Exercise prompt – Could you repeat the entries below exactly, but only from the line with "702x487 pixels. Task: Open the File menu" through the line with "Task: Collapse the", and without any picture?

[Collection entries]
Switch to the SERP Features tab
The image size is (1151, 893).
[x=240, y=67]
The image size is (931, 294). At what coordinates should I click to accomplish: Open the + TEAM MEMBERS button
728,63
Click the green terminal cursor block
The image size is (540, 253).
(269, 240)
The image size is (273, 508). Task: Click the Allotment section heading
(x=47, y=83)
---
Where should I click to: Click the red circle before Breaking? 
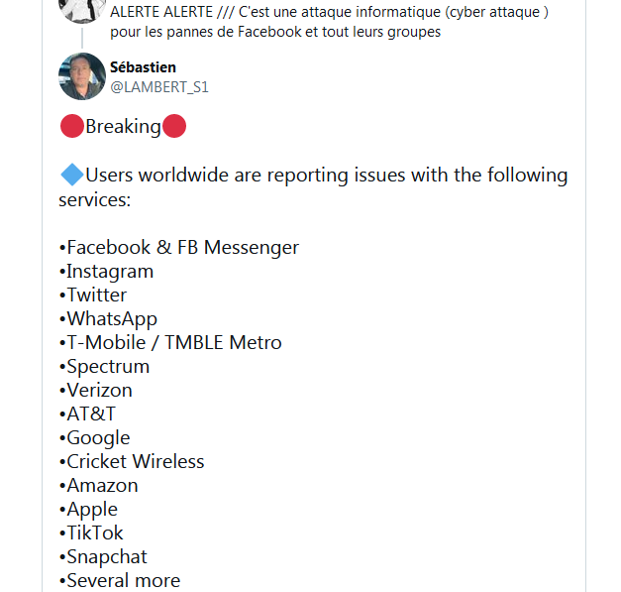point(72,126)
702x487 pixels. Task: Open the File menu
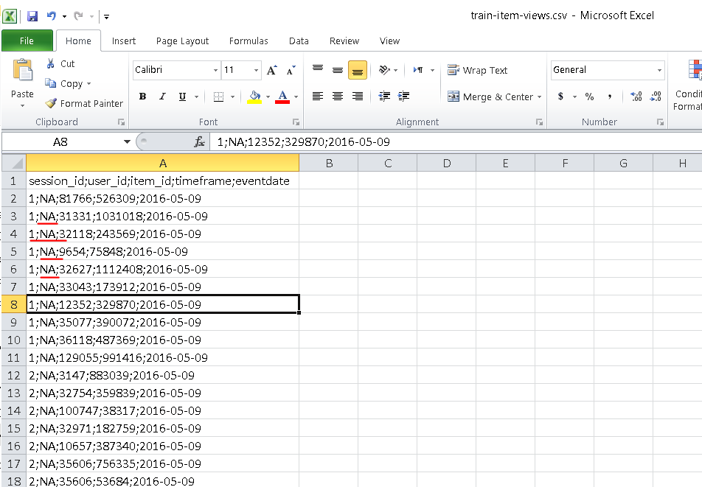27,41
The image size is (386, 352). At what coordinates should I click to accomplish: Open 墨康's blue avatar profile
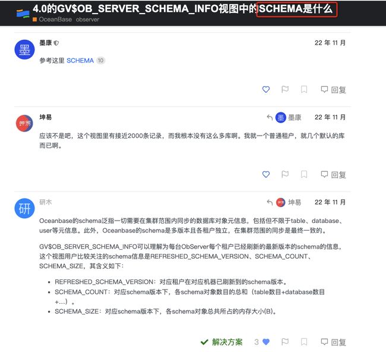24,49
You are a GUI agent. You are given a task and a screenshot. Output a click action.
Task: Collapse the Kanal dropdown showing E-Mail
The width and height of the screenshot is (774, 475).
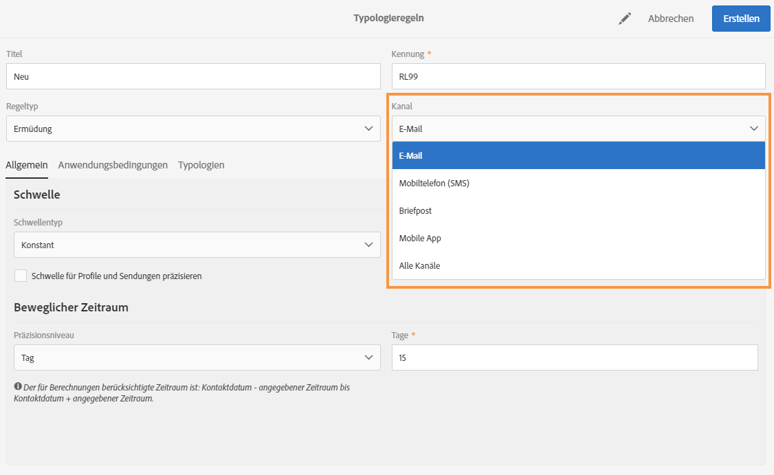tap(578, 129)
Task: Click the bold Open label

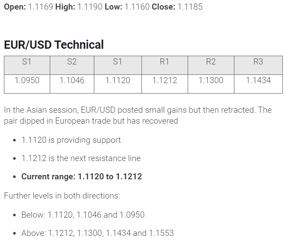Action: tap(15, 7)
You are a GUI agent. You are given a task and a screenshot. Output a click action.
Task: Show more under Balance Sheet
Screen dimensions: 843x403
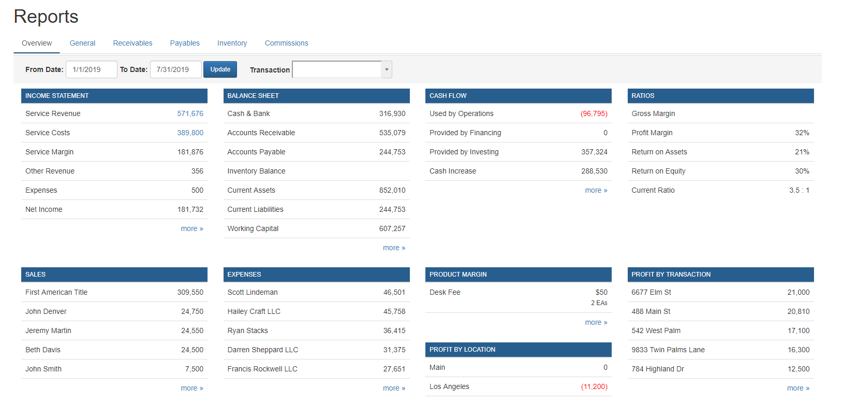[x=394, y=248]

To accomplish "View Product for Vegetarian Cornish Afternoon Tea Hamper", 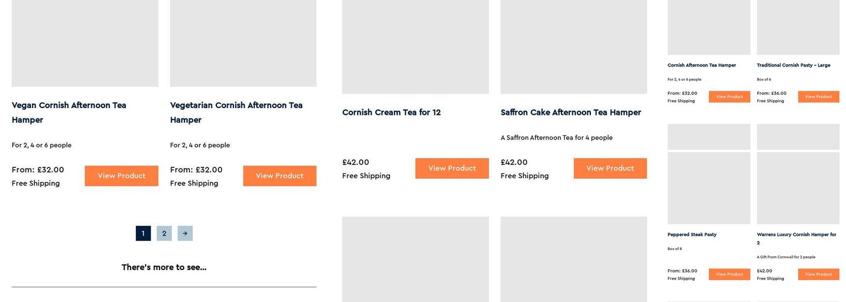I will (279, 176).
---
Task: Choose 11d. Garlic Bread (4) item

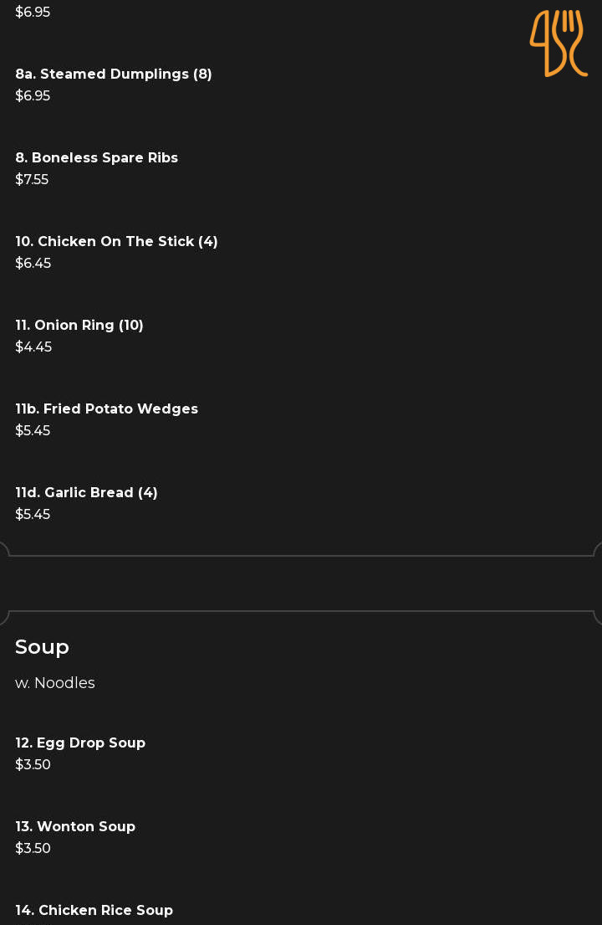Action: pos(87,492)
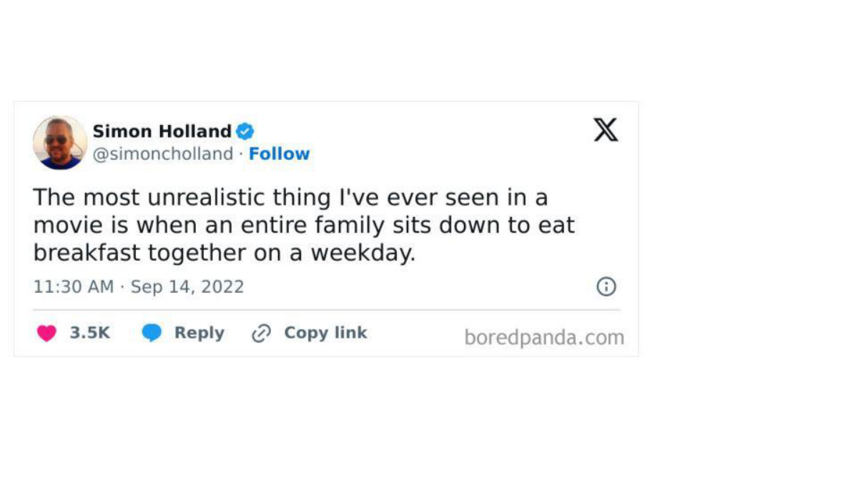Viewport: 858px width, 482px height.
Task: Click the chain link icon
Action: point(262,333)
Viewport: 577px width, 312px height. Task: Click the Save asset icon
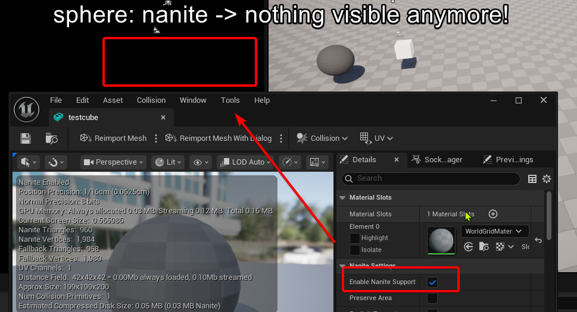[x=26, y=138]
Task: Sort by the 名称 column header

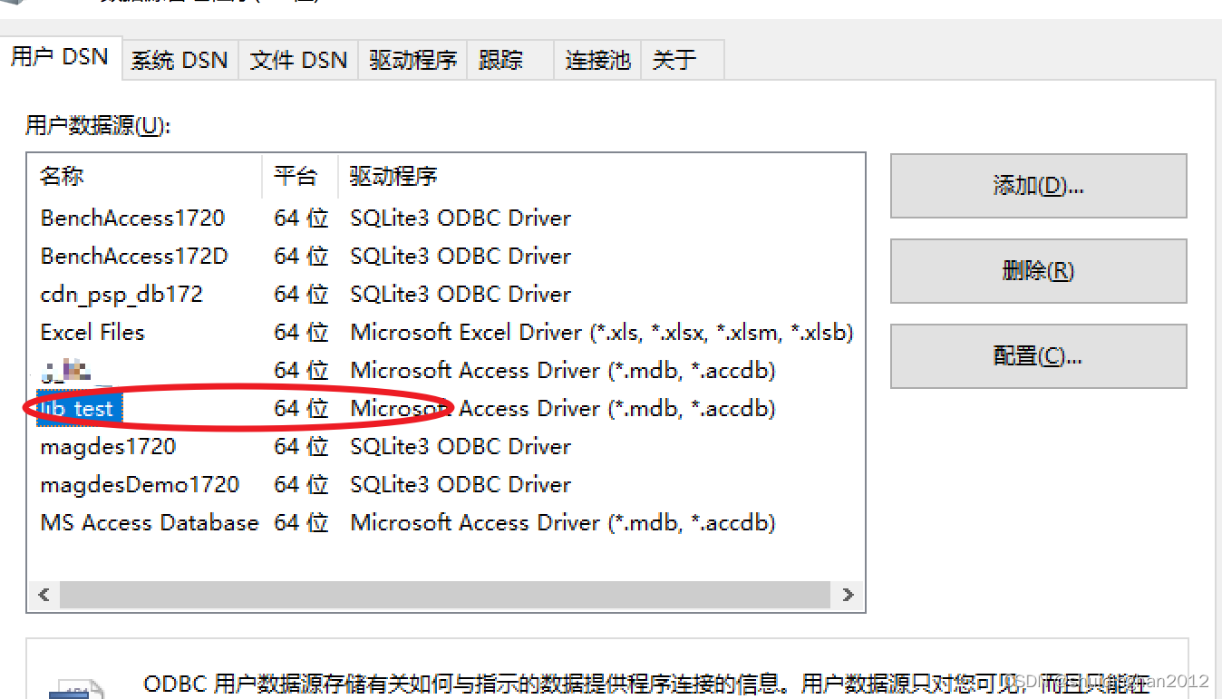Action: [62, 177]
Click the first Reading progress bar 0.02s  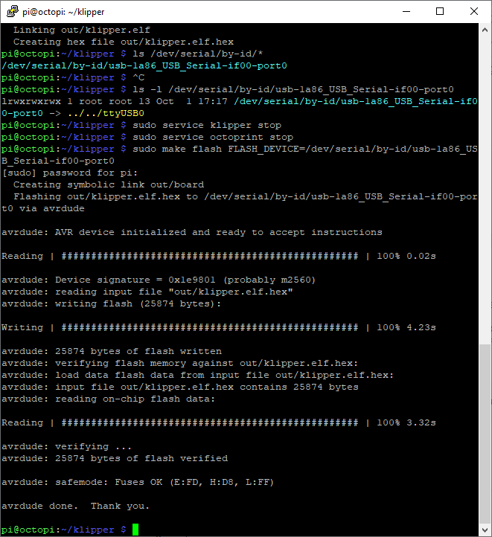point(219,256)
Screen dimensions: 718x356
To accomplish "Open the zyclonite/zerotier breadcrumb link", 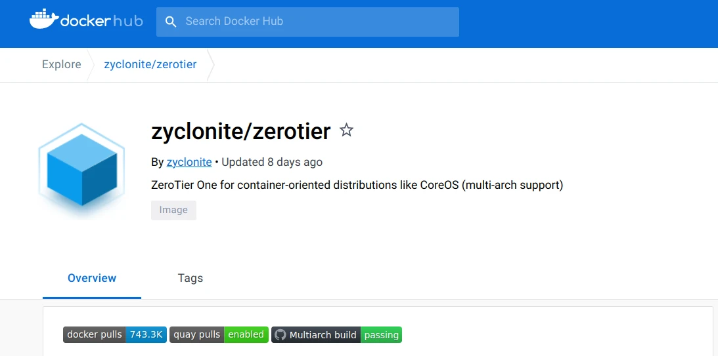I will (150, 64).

Output for this task –
702x487 pixels. Task: Open the File menu
27,41
The image size is (386, 352). At what coordinates should I click to accomplish: Open 墨康's blue avatar profile
24,49
You are a GUI agent. You are given a task and a screenshot. Output a click action.
Task: Collapse the Kanal dropdown showing E-Mail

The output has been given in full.